In order to breathe life back into death, we need a little drama. Theatrics. Thrills.
But how?
We need to get rid of the old man and keep my pal in one piece.
I wonder...
Chapter 11 – Caleb
The Fillmore photos look fantastic. Mrs. Fillmore smiles down at the prints spread across my desk. Uncle Sterling watches us through narrowed eyes from his own desk across the parlor. He hasn’t been looking very well as of late. He looks exhausted. Maybe he should try Botox or something along those lines.
“Oh, Mr. Exley,” she says, “these are wonderful.” She holds one up in each hand and looks back and forth, from one picture to the other, beaming. “You know, I wasn’t really sure what to expect when I’d agreed to
the photography, seeing how I was still in shock and all, but you did such an amazing job. He looks so alive. And happy, even. Thank you so much.”
I peek over at Sterling to make sure he’s hearing all this. His sour expression tells me all I need to know. He’s hearing it all right, but he’s not buying it. He pulls his Miracle Ear out of his ear, the springy white hairs in there popping into view.
Mrs. Fillmore gushes over how happy and alive her dear departed husband appears as she writes me a generous check. She throws her arms around me in tight embrace before she leaves the parlor. It makes me highly uncomfortable, having someone touch me like that.

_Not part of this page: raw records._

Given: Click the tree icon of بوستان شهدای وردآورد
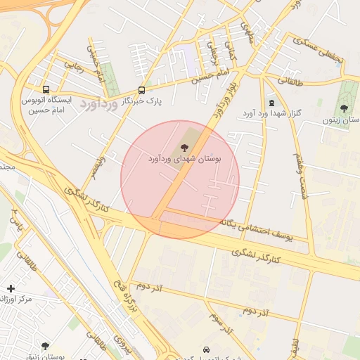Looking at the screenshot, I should click(184, 148).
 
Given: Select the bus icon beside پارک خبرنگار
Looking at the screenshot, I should click(141, 90).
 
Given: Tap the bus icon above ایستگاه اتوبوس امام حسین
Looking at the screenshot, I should click(46, 90).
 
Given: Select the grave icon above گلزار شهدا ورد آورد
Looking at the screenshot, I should click(271, 103).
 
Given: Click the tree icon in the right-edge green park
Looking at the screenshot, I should click(343, 108).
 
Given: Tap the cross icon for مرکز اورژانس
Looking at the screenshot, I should click(11, 288).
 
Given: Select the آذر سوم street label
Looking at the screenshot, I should click(220, 323).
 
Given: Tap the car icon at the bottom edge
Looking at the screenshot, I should click(205, 349).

You could say hugs are well outside my comfort zone.
Hydrogen, helium, lithium...
Finally, she releases her grip on me and skips out the front door.

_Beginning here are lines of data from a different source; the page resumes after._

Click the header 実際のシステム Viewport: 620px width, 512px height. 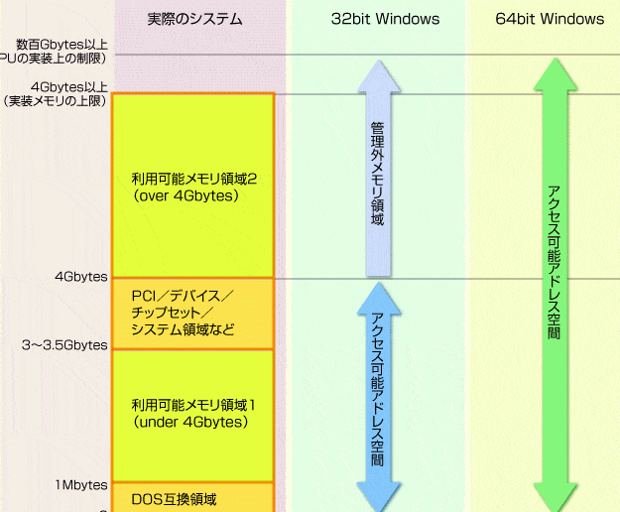(193, 19)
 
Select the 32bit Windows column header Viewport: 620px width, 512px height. (385, 19)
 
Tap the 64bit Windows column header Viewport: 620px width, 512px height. (550, 19)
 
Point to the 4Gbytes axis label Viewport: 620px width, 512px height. (81, 277)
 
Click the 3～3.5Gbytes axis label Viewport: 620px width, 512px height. (64, 345)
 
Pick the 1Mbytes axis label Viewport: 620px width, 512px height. (81, 484)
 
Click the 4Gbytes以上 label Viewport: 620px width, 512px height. (69, 86)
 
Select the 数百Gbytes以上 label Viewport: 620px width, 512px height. (62, 45)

“Well,” I say, perching on my leather chair after she’d gone, smoothing my green tie, “what do you think of that, Uncle?” I shout so he can hear me.
“I think you crashed her husband onto the tile floor and broke his damned head off, that’s what I think,” he shouts back.
I sigh. There is really nothing I can say to that. Fillmore’s head was broken off in the post-portrait fall. But Sterling expected the closed casket anyway, so it wasn’t much of an issue in my mind.
“Sir, with all due respect,” I said, “I have in my hand a check for one thousand five hundred dollars that we would not otherwise have obtained from that client.”
Sterling snorts.
“You think you’re so smart, don’t you, boy? Think you’ve got all the answers. The only thing you know about is disrespect. Playing around with the dead like they’re some kind of dolls is a disgusting blasphemous display. At Exley & Sons, we have always, always fought to keep a certain amount of decorum, a certain aura of dignity surrounding ourselves and our clients. And that’s why families have trusted us, come to us in their most heart-breaking time of need, for centuries.” He whispers the ‘centuries’ part in a scathing hiss. Most dramatic.